### Отрывок ###

Потом спросил, как я отношусь к его деятельности в России и к тому, что он и дома собирается продолжать революционную работу. Я ответила: зная его прошлое в рабочем движении, считаю совершенно естественным, что он и в России стал на сторону революции и дома тоже будет бороться.

— Когда у нас производили обыск, — рассказала я, — и полицейские спросили: «Зачем понадобилось вашему мужу участвовать в революции чужой страны?» — я им так сказала: «Вы отлично знаете, что Бела Кун был левым социал-демократом, так чего ж удивляетесь, что он участвует в русской революции? Уж не думали ли вы, что он станет на сторону русской контрреволюции?»

— А они вам что ответили? — спросил Бела Кун.

— В сущности, ничего. Начали грубить.

— А вы?

— Не реагировала.

Еще раз одобрив его намерение продолжать революционную работу, я заметила, что венгерская буржуазно-демократическая революция не оправдала возложенных на нее надежд. Рабочие и крестьяне недовольны, и даже часть мелкой буржуазии сочувственно говорит о коммунистах. На одном митинге в Коложваре, где были не только рабочие, я увидела вдруг — все задрали головы кверху. Спрашиваю, что они там выглядывают, и слышу такой ответ: «Бела Куна ждут. Говорят, он прилетит на самолете. А вслед за ним целая армия пленных придет. Они уж тут наведут порядок!» Я улыбнулась. Тот, кто ответил мне, не знал, кто я такая и чему улыбаюсь.

Как и всегда, когда речь заходила о нем. Бела Кун оборвал разговор, перешел на другую тему. Спросил, что поделывает его старый друг Шандор Вийце. Винце в то время был директором Рабочей страховой кассы и членом Национального совета. Бела Кун прислал как-то на его адрес несколько брошюр, написанных им в России: «Кто платит за войну?», «Что такое Советская власть?», «Кому принадлежит земля?» Не знаю ли я, спросил он, что сталось с этими брошюрами? Я ответила, что Винце получил их, даже мне показал. А «Кто платит за войну?» оставил почитать, но только на одну ночь, строго-настрого запретив кому-либо рассказывать о ней: мол, могут выйти большие неприятности. В связи с этим я рассказала еще, что была на студенческом собрании, где выступал Винце. В конце речи он обратился к слушателям с призывом выйти на улицу, ибо там «бесчинствует чернь». Бесчинства заключались в том, что «чернь» хотела захватить фабрики. Крестьяне захватили уже помещичьи земли, кое-где прогнали помещиков, а у членов Национального Совета не хватало сил подавить эти движения. Они все просили помощи у Пеш-та. А помощь оттуда не приходила, вот и решили положить конец рабочим волнениям с помощью студентов.

### Предоставленные записи ###

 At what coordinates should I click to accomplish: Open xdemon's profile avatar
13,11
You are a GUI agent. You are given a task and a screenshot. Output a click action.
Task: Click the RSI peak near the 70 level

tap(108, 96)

###

**Что нужно сделать**
A: Выпишите из отрывка о разговоре с Белой Куном фрагмент от слов «Потом спросил, как» до слов «тоже будет бороться.», сохранив каждое слово и знак препинания.
B: Ответьте по отрывку о разговоре с Белой Куном на вопросы:
(i) Кем, по словам, сказанным полицейским во время обыска, был Бела Кун?
(ii) Как, по слухам на митинге в Коложваре, должен был прибыть Бела Кун?
(iii) Какую брошюру Винце оставил почитать на одну ночь?
C: Продолжите отрывок о разговоре с Белой Куном, начав сразу после его последнего предложения.
Эти записи взяты из другого источника, чем отрывок.

**Ответы к заданиям**
A:
Потом спросил, как я отношусь к его деятельности в России и к тому, что он и дома собирается продолжать революционную работу. Я ответила: зная его прошлое в рабочем движении, считаю совершенно естественным, что он и в России стал на сторону революции и дома тоже будет бороться.

B:
(i) Левым социал-демократом.
(ii) Прилететь на самолете.
(iii) «Кто платит за войну?»

C:
Бела Кун удивленно слушал меня, потом, не скрывая радости, выразил удовлетворение, что я именно в таком духе рассказала ему о положении вещей, и добавил, что он даже не ожидал этого от меня. Потом, не скупясь на бранные слова, стал ругать почем зря Шандора Винце. Назвал его прогнившим социал-демократом и карьеристом. Меня похвалил:

— Я всегда знал, что могу на вас положиться, но теперь вижу, что мы и работать будем вместе!

Мне не хотелось портить ему настроение, опровергать создавшееся обо мне доброе мнение.

Что он может положиться на меня, это я знала, но буду ли работать в партии, в этом сомневалась, не считая себя ни достаточно зрелой, ни достаточно боевой. Были у меня и кое-какие предрассудки, для преодоления которых требовалось время. Бела Кун заметил мою неуверенность, но сделал вид, будто не придает ей никакого значения. Обещал на другой же день познакомить меня с товарищами, сказал, что он уже встречался с ними и о многом договорился.

Вдруг кто-то постучался в дверь. Я вздрогнула. Мы были на нелегальном положении, и мне показалось, теперь-то и начнутся неприятности. Но Бела Кун спокойно заметил:

— Наверное, кто-нибудь из России приехал и надо позаботиться о жилье.

(Его вечное стремление заботиться о ком-нибудь было мне отлично известно. Внимательным и заботливым он был не только к своей семье, но и к семье в более широком смысле этого слова. Считал своим долгом всем помочь, устроить на работу, достать квартиру. Товарищи привыкли к этому и, едва у них возникала малейшая нужда, тотчас обращались к нему. И он никогда не отказывал. В Москве тоже, кто бы ни пришел на квартиру или в Коминтерн, он всегда внимательно выслушает каждого и, если нужно, даст рекомендацию для устройства на работу, в больницу, в дом отдыха, снабдит советами и только после этого отпустит товарища. Правда, с рекомендациями не всегда сходило все благополучно. Иногда, не очень хорошо зная того или иного товарища. Бела Кун все равно давал ему рекомендацию. Когда же выяснялось, что данное лицо недостойно поддержки, смиренно выслушивал упреки: «Да не будьте вы, товарищ Бела Кун, таким добросердечным». И он давал обещание и держал его до первого случая. По счастью, такие огрехи бывали редки, ибо большинство венгерских эмигрантов были достойны его поддержки, чем Бела Кун очень гордился.)

Поступавший вошел в комнату, не дожидаясь ответа. Это был среднего роста черноволосый, смуглый мужчина. Увидев меня, он пришел в замешательство и начал усиленно извиняться.

Бела Кун представил его:

— Рабиновац. Хороший товарищ. Старый социал-демократ, активный участник движения военнопленных, инструментальщик… Садитесь, Рабиновац, и рассказывайте, что у вас нового с семьей, с невестой…

Рабинович (звали его, конечно, не Рабиновац, так ласкательно называл его только Бела Кун) вынул из кармана фотографию и гордо протянул мне.

— Моя невеста… Она, уже не помню, сколько лет, — сказал он, — ждет меня. Скоро поженимся. Очень славная девушка и, хотя я рассказал ей о своей революционной деятельности в России, не испугалась, согласилась со всем.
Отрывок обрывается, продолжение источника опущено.